==== Source records
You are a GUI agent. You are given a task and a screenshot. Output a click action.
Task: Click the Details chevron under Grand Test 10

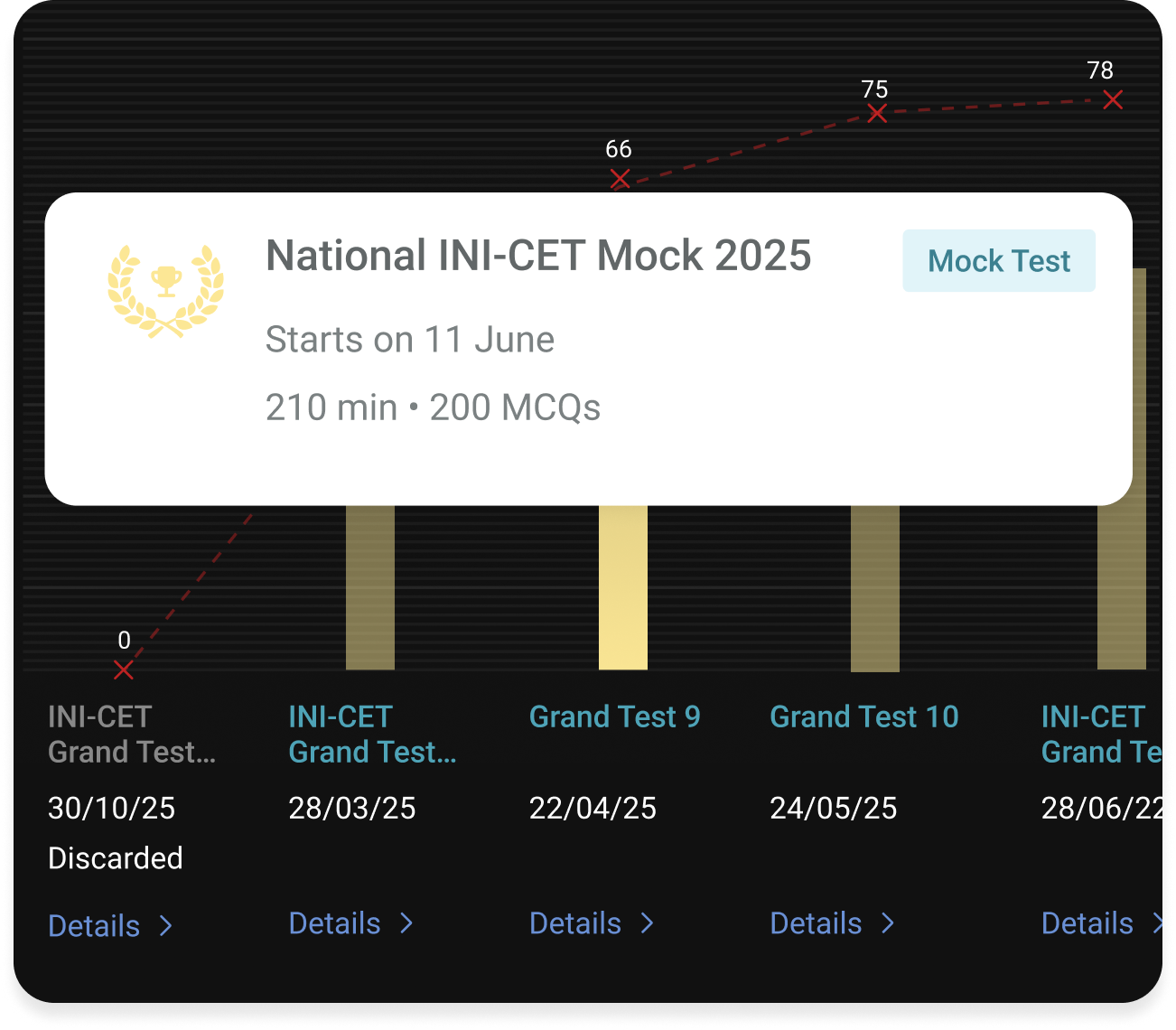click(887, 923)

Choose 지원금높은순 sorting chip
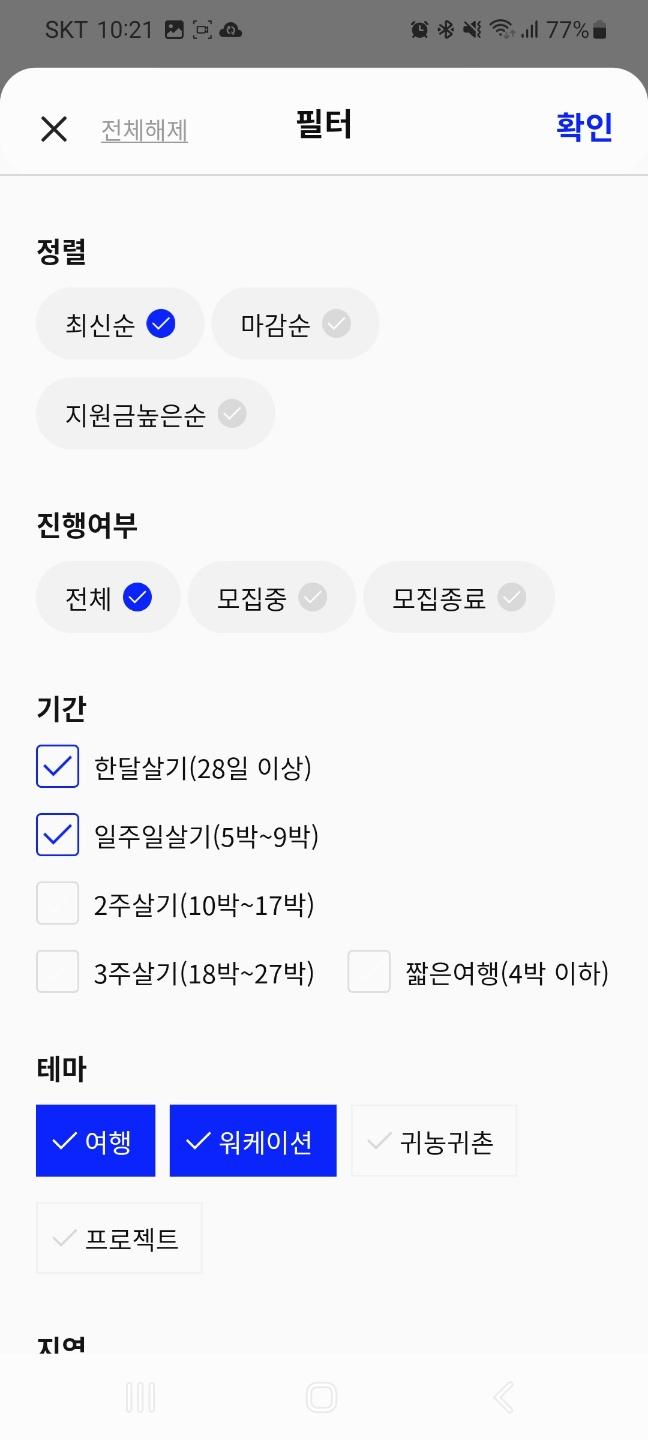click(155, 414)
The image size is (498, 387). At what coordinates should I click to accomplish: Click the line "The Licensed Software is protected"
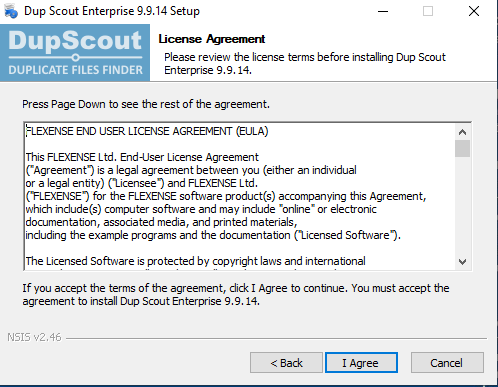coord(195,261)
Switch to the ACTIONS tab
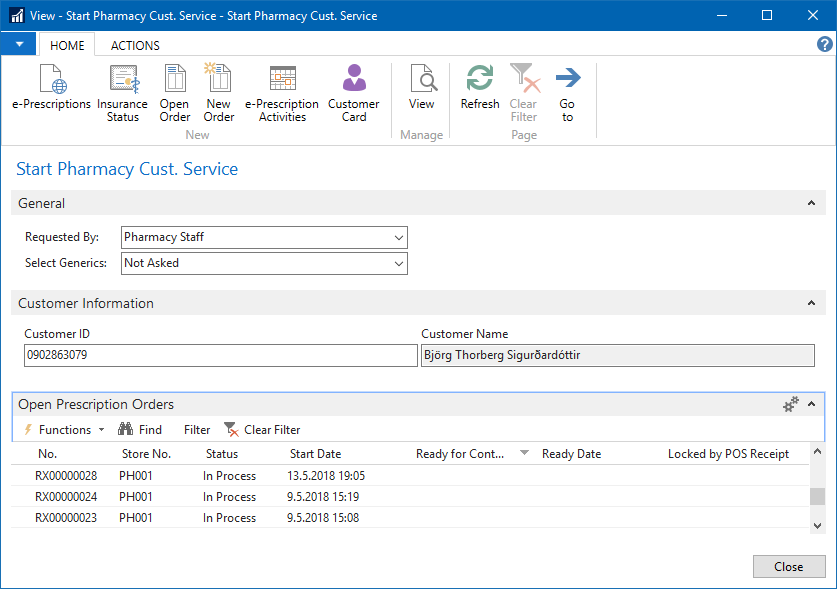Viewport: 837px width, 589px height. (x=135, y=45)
========
Your objective: Final task for the records above: print exactly the lines from the one that contains "Choose 지원금높은순 sorting chip" through the last line, both ends included, pictures excluded.

Task solution:
Choose 지원금높은순 sorting chip
click(155, 414)
The image size is (498, 387). At what coordinates should I click to accomplish: Click the line "The Licensed Software is protected"
coord(195,261)
Switch to the ACTIONS tab
Viewport: 837px width, 589px height. (x=135, y=45)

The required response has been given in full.